漁書日誌 3.0

はてなダイアリー廃止(201901)を受けてはてなブログに移設しました。

外出自粛令下の古書展

東京都では週末外出自粛要請が出た。五輪延期となってからコロナ禍はますます猖獗を極め、たとえば昭和文学会や日本近代文学会といった学会も春季の大会・例会は中止との由。古書展も本部古書会館での和洋会は中止となった。しかし南部古書会館の五反田遊古会、西部古書会館での中央線古書展は予定通り開催された。
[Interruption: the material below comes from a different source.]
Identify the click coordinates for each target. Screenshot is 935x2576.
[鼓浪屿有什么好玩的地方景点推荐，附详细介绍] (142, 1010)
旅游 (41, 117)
f:id:taqueshix:20200328164404j:plain

五反田遊古会に二日目の土曜日に赴いた。2階への入口には消毒液、2階は窓があけてあり(少し寒いが)換気が意識されていた。で、もちろん注文品があったからというのもあるのだが、今回はちょっとそれ以外の理由もあった。

とはいえ、ダラダラしていたら遅くなり結局は閉場15分前くらいに会場に到着。ガレージをザーッと見てから、2階の会場へ。そこにいらした月の輪書林さんに、今回目録出品されている“コピー”を見せていただく。というのは、中央公論社の編集者で、一時期谷崎潤一郎の秘書をしていた(その後谷崎と衝突、出入禁止に)、小瀧穆(穆=あつし)の昭和20〜21年の日記のコピーが出品されており、前回趣味展の会場での立ち話で、ご厚意で見せていただけるとのことであったからである。終戦直後、谷崎の所に挨拶にいったときの記述、「細雪」出版についてかなり細かい指示を受けて困惑している様子、小瀧は荷風担当であったこともあり荷風についての記述などもあった。これはむしろその後の日記を見てみたい、こうしてコピーが出回っているということはこれ一部ではない筈だ、それはいまどこにあるんだろうかなどと思ったことであった。
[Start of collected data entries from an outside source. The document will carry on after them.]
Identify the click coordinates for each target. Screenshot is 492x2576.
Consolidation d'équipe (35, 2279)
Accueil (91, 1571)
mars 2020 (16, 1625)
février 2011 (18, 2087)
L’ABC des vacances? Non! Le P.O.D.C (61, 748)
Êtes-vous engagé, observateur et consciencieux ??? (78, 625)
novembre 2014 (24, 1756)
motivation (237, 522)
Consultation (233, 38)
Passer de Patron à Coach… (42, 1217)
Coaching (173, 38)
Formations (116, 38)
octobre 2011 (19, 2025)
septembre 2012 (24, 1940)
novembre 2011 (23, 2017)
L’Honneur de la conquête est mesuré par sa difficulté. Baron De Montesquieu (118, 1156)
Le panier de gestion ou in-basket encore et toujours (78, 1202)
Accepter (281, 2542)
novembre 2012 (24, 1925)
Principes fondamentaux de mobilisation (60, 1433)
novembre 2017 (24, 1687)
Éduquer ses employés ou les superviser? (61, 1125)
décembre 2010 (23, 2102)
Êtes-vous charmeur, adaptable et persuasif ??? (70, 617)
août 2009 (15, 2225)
で、残り5分くらいだったが、せっかく来たので会場をザッとまわる。澤口書店が黒っぽい棚で、初日には掘り出し物があれこれあったと聞く。しかしゆっくり見ている時間はなく、2点のみ。

f:id:taqueshix:20200329033407j:plain

長谷川郁夫「美酒と革嚢」(河出書房新社)カバ帯2200円

小尾俊人「出版と社会」(幻戯書房)カバ帯2500円

これは目録注文品。両方とも買って読みたかったが、なかなか相応の定価に手が出せなかったもの。安く入手できて嬉しい。

それから、会場で買った2点にくわえ、今週ネットで買った古書も記しておく。

f:id:taqueshix:20200329033808j:plain

f:id:taqueshix:20200329033505j:plain

「特別号(附)」カード11枚帙500円

サンデー毎日昭和3年300円

斎藤光次郎「青騎士前後」(名古屋豆本)昭和43年5月31日限定2380円

幸田成友「番傘・風呂敷・書物」(書物展望社昭和14年6月18日再版凾欠1260円

末松謙澄訳「谷間の姫百合(一)」(金港堂)明治21年11月14日校正再版

末松謙澄訳「谷間の姫百合(二)」(金港堂)明治21年12月21日初版、2冊揃100円

「特別号(附)」というのは何だかよくわからないのだが、おそらくは昭和初期の梅原関連で別途読者に配布された附録であろう。内容は無修正のたぶんフランスのエロチックポストカードかと思われる。この程度のものを当時秘密裏に頒布していたのかという資料として。それから「サンデー毎日」は、名越国三郎の絵のため。この辺はきりがないが。この2点が会場で買ったもの。

名古屋豆本は、今執筆している原稿のために必要で、なくなく日本の古本屋で注文したもの。これでしか見たことのない情報が出ていて、まあ元は取ったか。奥付には「名古屋豆本 別冊企画本その第1集」とあるが記番のあるところは番号がなく、限定何部なのかもわからない。発行は名古屋タイムズ気付亀山巌友の会。

あとの2点はネットオークションにて。幸田の本は書物関係でちょっと面白い記事がありそうということで。

締切目前の原稿が終わらない、確定申告まだやってない、4月からの準備等々、とてもではないけれども、家に籠もってあれこれやらなければならず、病気に罹患する余裕は一ミリとてもない。